Christmas afternoon Dale, Rebecca and I went to my mother’s grave site to put some flowers on her grave. It was some plastic poinsettias and some plastic holly, which was veru fitting because when I was little I would go to the local five and dime to buy her a $1.00 corsage every year. My mother would have acted like it was the most expensive corsage she ever receive in her life. I also took some homemade cookies to lay on her grave site. Once again you had to know my mother to understand where I got that idea.
When I was standing in the grave yard after I pushed the snow to the side that was on the marker and put the flowers in the ground, I looked around to the other grave sites which had nothing on them or around them. How sad I thought — this sight I saw. Those who were buried here once had someone who loved them but were now forgotten.
This Christmas has been really hard on me as I have missed her so much. What I have really missed the most is to have someone who would listen to me. She would have been a great help during this past year as I have been through a lot of hard events in my life. I love you mom!
I understand as I go to the gravesites of my grandparents,parents, brother,Aunt, etc. I am always amazed at how many people are there with no flowers. I never knew my grandparents They died before I was born and one soon afterwards but I feel that they struggled enough in life and gave life as well as history to others, my family and yet no one puts flowers on their graves.I don’t undertand it. They have two wealthy children still living and they never put flowers on my grandparents graves.
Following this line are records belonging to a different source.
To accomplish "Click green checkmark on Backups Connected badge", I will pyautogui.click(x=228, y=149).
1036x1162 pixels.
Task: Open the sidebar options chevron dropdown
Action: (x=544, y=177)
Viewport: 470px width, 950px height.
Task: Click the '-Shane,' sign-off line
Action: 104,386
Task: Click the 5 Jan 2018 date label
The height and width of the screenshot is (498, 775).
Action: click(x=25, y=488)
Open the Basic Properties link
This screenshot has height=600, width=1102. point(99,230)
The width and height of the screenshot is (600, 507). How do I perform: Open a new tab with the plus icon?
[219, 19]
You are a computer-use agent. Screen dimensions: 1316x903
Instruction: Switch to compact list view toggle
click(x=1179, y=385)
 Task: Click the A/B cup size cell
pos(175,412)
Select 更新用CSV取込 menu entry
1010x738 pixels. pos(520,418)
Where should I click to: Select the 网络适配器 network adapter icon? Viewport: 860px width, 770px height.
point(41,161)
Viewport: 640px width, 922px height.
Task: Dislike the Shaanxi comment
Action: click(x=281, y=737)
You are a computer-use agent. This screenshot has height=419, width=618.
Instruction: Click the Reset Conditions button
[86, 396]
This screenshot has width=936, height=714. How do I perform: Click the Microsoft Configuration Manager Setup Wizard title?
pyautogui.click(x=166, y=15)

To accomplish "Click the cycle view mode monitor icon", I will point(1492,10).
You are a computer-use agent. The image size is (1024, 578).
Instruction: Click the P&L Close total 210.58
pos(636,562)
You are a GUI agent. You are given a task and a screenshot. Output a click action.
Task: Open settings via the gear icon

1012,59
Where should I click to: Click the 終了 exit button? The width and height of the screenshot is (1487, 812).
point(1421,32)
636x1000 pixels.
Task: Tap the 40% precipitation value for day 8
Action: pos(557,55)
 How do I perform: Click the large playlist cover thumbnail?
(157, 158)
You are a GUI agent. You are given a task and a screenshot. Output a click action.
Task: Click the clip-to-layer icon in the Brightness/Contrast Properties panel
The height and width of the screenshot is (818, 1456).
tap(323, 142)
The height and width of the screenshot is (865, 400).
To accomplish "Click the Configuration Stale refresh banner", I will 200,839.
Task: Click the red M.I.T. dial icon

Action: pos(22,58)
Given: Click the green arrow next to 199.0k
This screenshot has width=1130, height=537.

The other grandparents have no living children but still no one puts flowers on their graves either. Two preachers and their wives are buried in the cementary where my parents are and no one puts flowers on their graves either, not even their children. Strange. I put flowers on their graves as well. I hope that someday someone will be kind enough to put flowers on my grave as I have no children of my own. I don’t understand the aloness of some people’s concept of love and respect. Bless you for caring.